• 課題一覧:
• 1. 引用文について、次の問いに答えよ。
(a) 教授として在籍している大学はどこか。
(b) 多文化人が年々増えている理由として挙げられているものは何か。
(c) 紗希さんが取り組んでいる研究は何か。
• 2. 引用文の「私はポンペウ・ファブラ大学の」から「ください! 応援しています。」までを、その両端の語句も含めて一字一句そのまま書き写せ。

私はポンペウ・ファブラ大学の教授として、移民研究を社会心理学と人格心理学の観点から行っています。複数の文化をアイデンティティとして保持する人々(多文化人)は、移住の増加と急速なグローバリゼーションによって年々増えています。研究を通じて、多文化人の心理的メカニズムをよりよく理解し、世界中の人々の幸福を最大化する方法を見つけられたらと思っています。紗希さんの博士課程指導教官として、クラウドファンディングの成功を願っています。
紗希さんとは文化適応研究チームのメンバーとしてポンペウファブラ大学で出会い、彼女の研究に対する意欲に関心しています。紗希さんが取り組む多文化アイデンティティ研究は、現代社会の複雑な「文化の在り方」のさらなる理解に繋がりますし、また、移民や文化的マイノリティの方など、世界に何百万といる多文化な人々の心に訴えるものがあると思います。博士研究とクラウドファンディング、頑張ってください! 応援しています。

• 提供資料:
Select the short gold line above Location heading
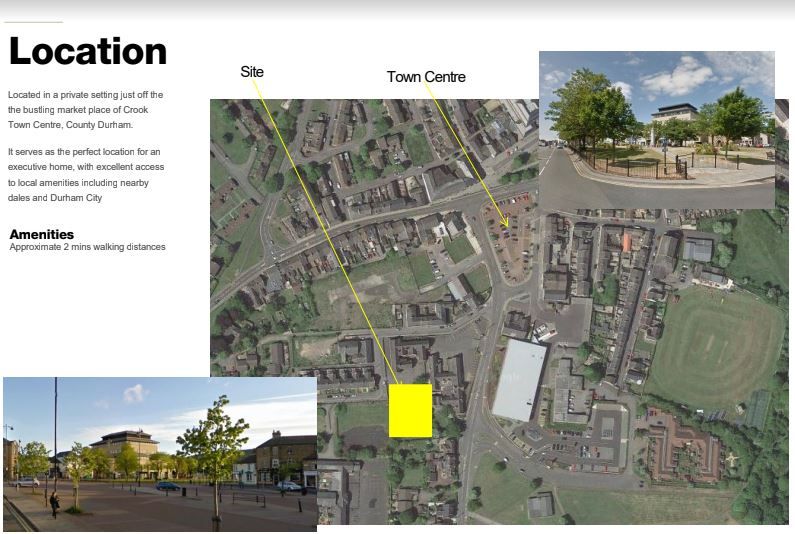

• 解答:
• 1.
(a) ポンペウ・ファブラ大学
(b) 移住の増加と急速なグローバリゼーション
(c) 多文化アイデンティティ研究

• 2.
私はポンペウ・ファブラ大学の教授として、移民研究を社会心理学と人格心理学の観点から行っています。複数の文化をアイデンティティとして保持する人々(多文化人)は、移住の増加と急速なグローバリゼーションによって年々増えています。研究を通じて、多文化人の心理的メカニズムをよりよく理解し、世界中の人々の幸福を最大化する方法を見つけられたらと思っています。紗希さんの博士課程指導教官として、クラウドファンディングの成功を願っています。
紗希さんとは文化適応研究チームのメンバーとしてポンペウファブラ大学で出会い、彼女の研究に対する意欲に関心しています。紗希さんが取り組む多文化アイデンティティ研究は、現代社会の複雑な「文化の在り方」のさらなる理解に繋がりますし、また、移民や文化的マイノリティの方など、世界に何百万といる多文化な人々の心に訴えるものがあると思います。博士研究とクラウドファンディング、頑張ってください! 応援しています。